Dear Partners in Mission:
With temperatures well above 90 degrees fall seems to be stubborn in arriving. Yet on September 22nd fall will come and across NT-NL we are experiencing many of the rhythms of fall in our communities and congregations. Education programming, youth activities, renewed music, all done in the new reality of our pandemic experience, are occurring.
In the next weeks I am looking forward to celebrating 75 years of ministry at Beautiful Savior, Amarillo, and Calvary, San Angelo. Anniversaries, as with the change in seasons, give us an opportunity to take some inventory and make future plans. To assess where we have been and vision about where we are going.
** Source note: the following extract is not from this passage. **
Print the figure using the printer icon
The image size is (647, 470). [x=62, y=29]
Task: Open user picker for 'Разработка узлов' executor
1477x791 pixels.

We do that also often in the fall as congregations engage in stewardship emphases. Both an opportunity for financial commitment but also to ask for pledges of time and talent to serve in the coming year.
In my family’s congregation I have been serving as a member of the nominating team in preparation to elect new council leaders this weekend. This is as law and gospel an activity as any in church life. Asking people to commit time and energy can be a dreaded task that brings with it a real possibility of rejection. That is the reality of the law and something I know all too well. However, it also can be a joyful time of working with others to brainstorm about individuals in our communities and what gifts they might have. To hear a yes when a member of the community is invited, sometimes surprised to be invited, to give the gifts God has given them in service to their congregation. That is the gospel at work. An abundant yes in response to a faithful and prayerful request.
We are in a season when the world around us is constantly telling us there isn’t enough. A world of law that tells us our response to inflation, division, and scarcity (all of which are real) should be like the rich man in our gospel for this coming Sunday. To take care of our own, hoard what is “ours,” all while Lazarus lies at the gate.
In this season I pray our communities can be places where we reject that notion and recognize the gospel of God’s surprising abundance. To be generous with all that God has given us and respond to calls to serve and give. That we will see the needs in our midst, the people at our gates, and heed Moses and the prophets because we know Jesus has risen from the dead. And that is enough.
In Mission Together,
Bishop Gronberg
PS: If you wish to give to hurricane disaster response, please do so either with Lutheran Disaster Response or with our synod disaster response fund. As Bishop Idalia Negron of the Carribean Synod shares needs, we will respond to the requests.